Implementation of Upper Confidence Bound and Thopson Sampling algorithms. Reinforcement learning (RL) is an area of machine learning concerned with how intelligent agents ought to take actions in an environment in order to maximize the notion of cumulative reward. Reinforcement learning is one of three basic machine learning paradigms, alongside supervised learning and unsupervised learning. Reinforcement learning differs from supervised learning in not needing labelled input/output pairs be presented, and in not needing sub-optimal actions to be explicitly corrected. Instead the focus is on finding a balance between exploration (of uncharted territory) and exploitation (of current knowledge).
pip install pandas
pip install numpy
pip install matplotlib
S.N | Reinforcement Learning Algorithm | Dataset Used |
---|---|---|
1. | Upper Confidence Bound | Ads_CTR_Optimisation.csv |
2. | Thompson Sampling | Ads_CTR_Optimisation.csv |
In Reinforcement learning, the agent or decision-maker generates its training data by interacting with the world.

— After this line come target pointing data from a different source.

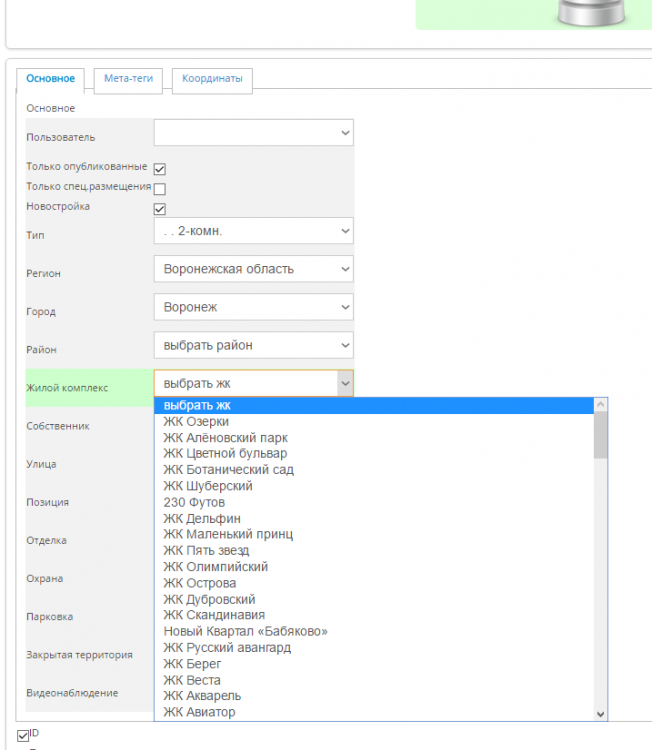Open the Пользователь dropdown
652x750 pixels.
(253, 132)
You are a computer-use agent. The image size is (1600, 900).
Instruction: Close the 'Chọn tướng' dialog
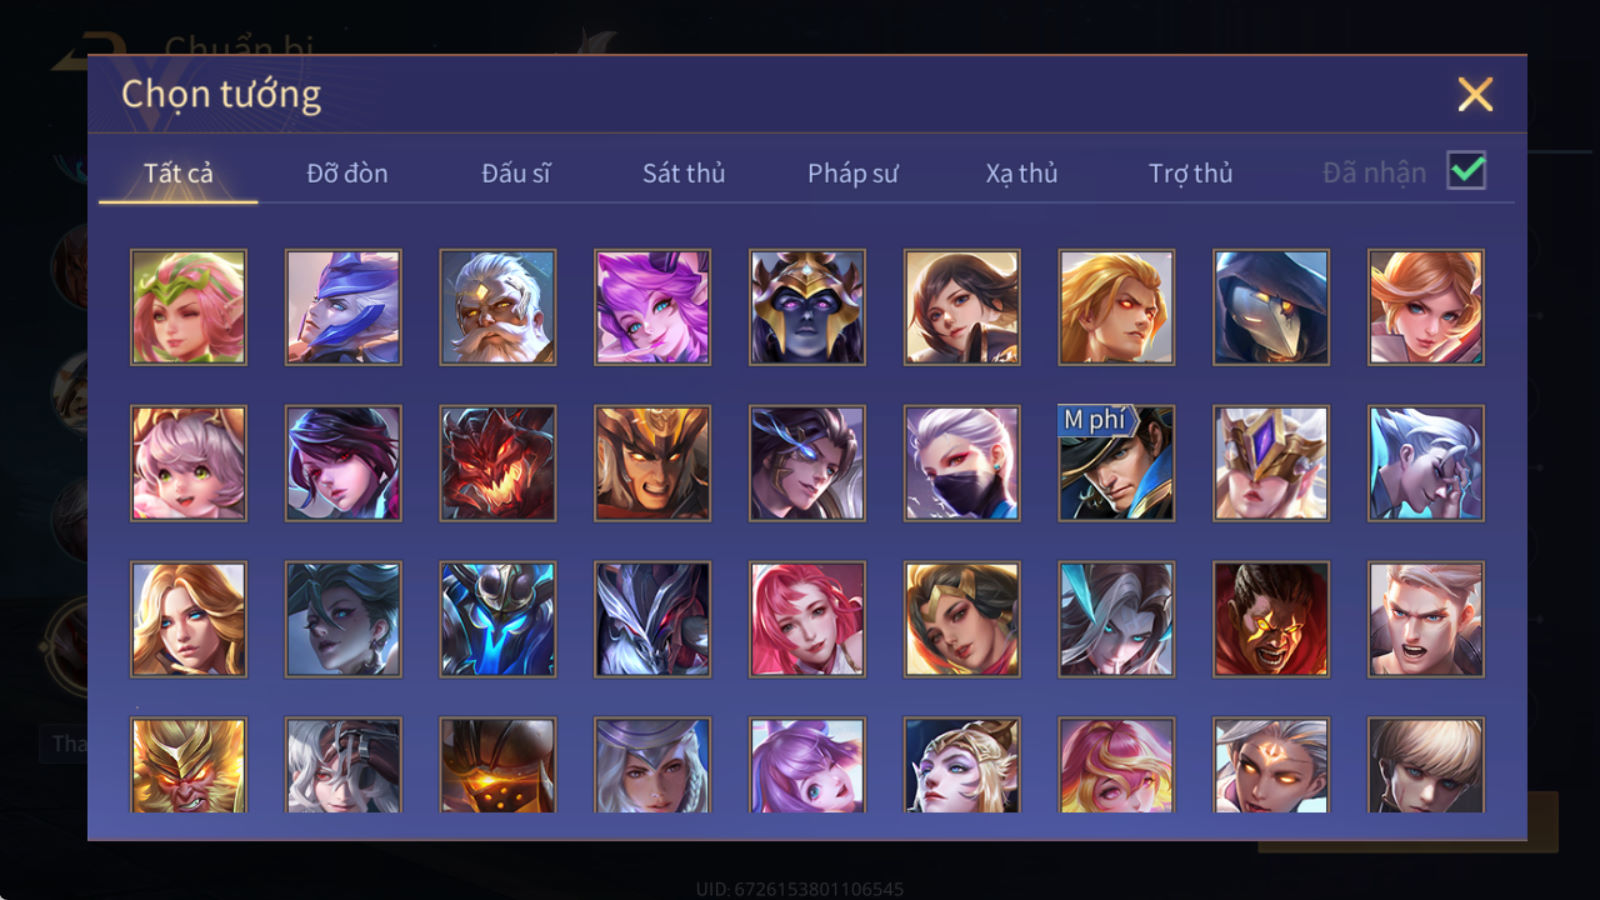[1475, 95]
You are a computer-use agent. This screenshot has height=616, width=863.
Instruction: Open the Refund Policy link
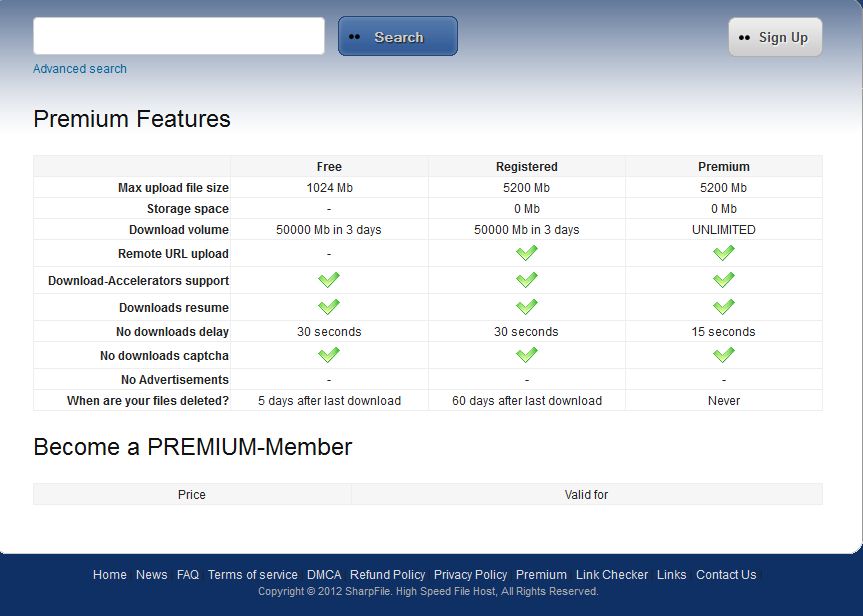[x=388, y=575]
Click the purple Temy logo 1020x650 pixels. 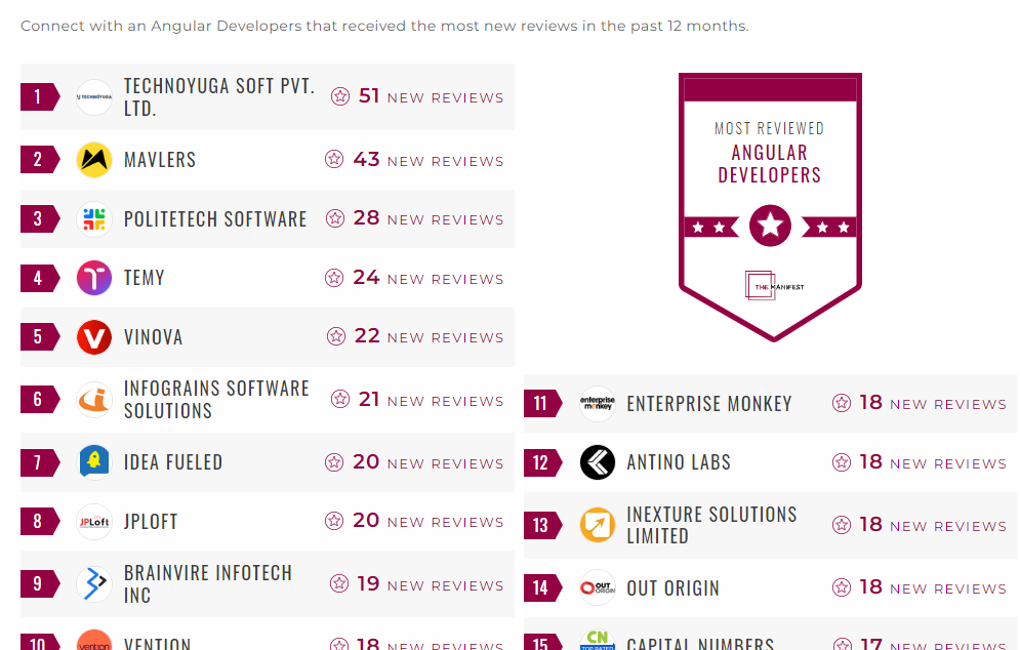pyautogui.click(x=94, y=278)
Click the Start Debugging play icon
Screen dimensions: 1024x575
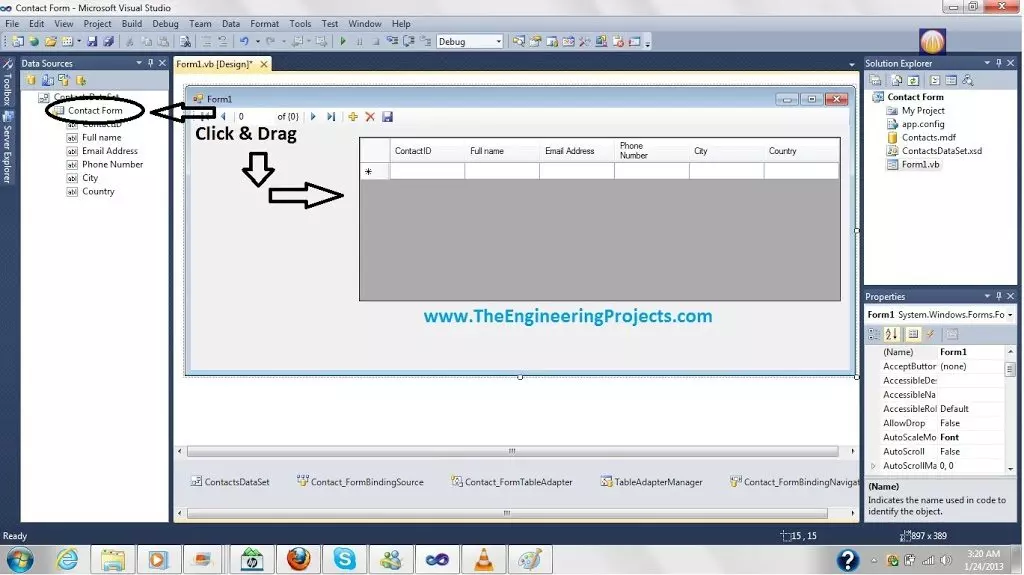click(343, 42)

The agent must learn the consequences of its actions through trial and error, rather than being explicitly told the correct action.
In Reinforcement Learning, we use Multi-Armed Bandit Problem to formalize the notion of decision-making under uncertainty using k-armed bandits. A decision-maker or agent is present in Multi-Armed Bandit Problem to choose between k-different actions and receives a reward based on the action it chooses. Bandit problem is used to describe fundamental concepts in reinforcement learning, such as rewards, timesteps, and values.
Step 1: At each round n, we consider two numbers for each ad i.
- Ni(n) = the number of times the ad i was selected up to round n.
- Ri(n) = the sum of rewards of the ad i upto round n.
Step 2: From these two numbers we compute.
- the average reward of ad i up to round n
ri(n) = Ri(n) / Ni(n) - the confidence interval [ri(n) - DELi(n), ri(n) + DELi(n)] at round n with, DELi(n) = sqrt[(3log(n)) / 2Ni(n)]
Step 3: We select the ad i that has the maximum UCB ri(n) + DELi(n).
- Importing the libraries.
- Importing the dataset.
- Implenting the UCB algorithm.
- Visualising the result.
Out of the 10 ads, the observed value of the highest viewed ad was ad 4.